Deactivate a federation IdP

You can deactivate a federation IdP and reactivate it later. For example, you might want to deactivate a federation IdP if the provider is experiencing technical issues. If you deactivate all federation IdPs for a tenant, tenant administrators can no longer use federation to sign on to the tenant.

You can only deactivate a federation IdP if one of the following is true:

  • Optional for All Admins is selected as the federation enforcement level (learn more in Configure federation sign-on requirements).

  • More than one federation IdP is enabled in the Advanced Identity Cloud tenant.

To deactivate a federation IdP:

  1. Sign on to the Advanced Identity Cloud admin console of your development environment as a super administrator[1].

  2. Go to Tenant settings, then click Federation.

  3. Perform one of the following actions:

    • To deactivate a federation IdP, click the ellipsis icon () to the right of an active federation IdP, then click Deactivate.

    • To activate a federation IdP, click the ellipsis icon () to the right of a deactivated federation IdP, then click Activate.

  4. Run a series of promotions to move the updated configuration to your UAT[5], staging, and production environments.

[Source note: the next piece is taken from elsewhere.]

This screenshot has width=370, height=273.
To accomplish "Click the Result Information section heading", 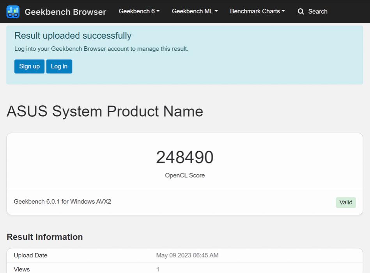I will [44, 237].
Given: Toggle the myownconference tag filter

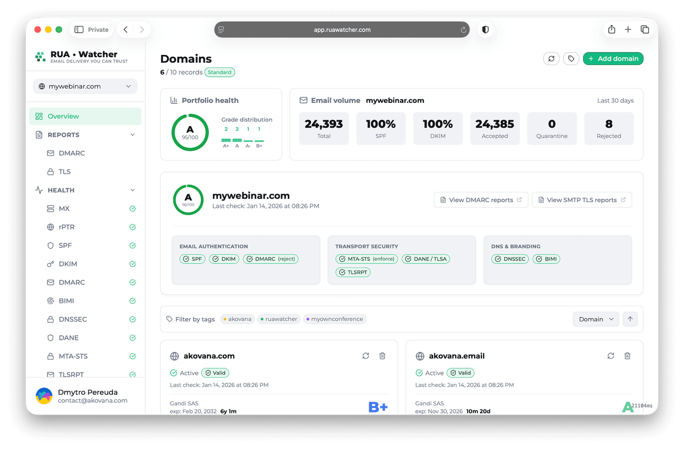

Rotate a federation IdP client secret

Most IdPs force you to rotate the client secrets they generate by setting an expiry on the secret. To ensure that federated access continues uninterrupted,you must create and configure a new client secret before the old one expires. If the client secret is stored in an ESV, you can rotate it by creating a new secret version.

For your development, UAT[5], staging, or production environment:

  1. In the IdP’s UI:

    1. Locate the client configured for the Advanced Identity Cloud environment.

    2. Create a new secret and make a note of it:

      • For Azure AD, add a new client secret to the application.

      • For AD FS, reset the client secret for the application group.

      • For OIDC, refer to your IdP vendor’s documentation on creating a new client secret.

  2. In Advanced Identity Cloud admin console:

    1. Add a new secret version to the ESV secret using the value of the new federation IdP secret from the previous step. Learn more in Update an ESV referenced by a configuration placeholder.

    2. Restart Advanced Identity Cloud services.

1. A super administrator is a tenant administrator with elevated permissions for configuring tenant administrators and federated tenant access. Learn more in Tenant administrator groups.
2. Microsoft Entra ID was previously Microsoft Azure AD. Learn more in New name for Azure Active Directory.
3. The user info endpoint isn’t needed if you configure groups.
4. A sandbox environment is an add-on capability.
5. A user acceptance testing (UAT) environment is an add-on capability.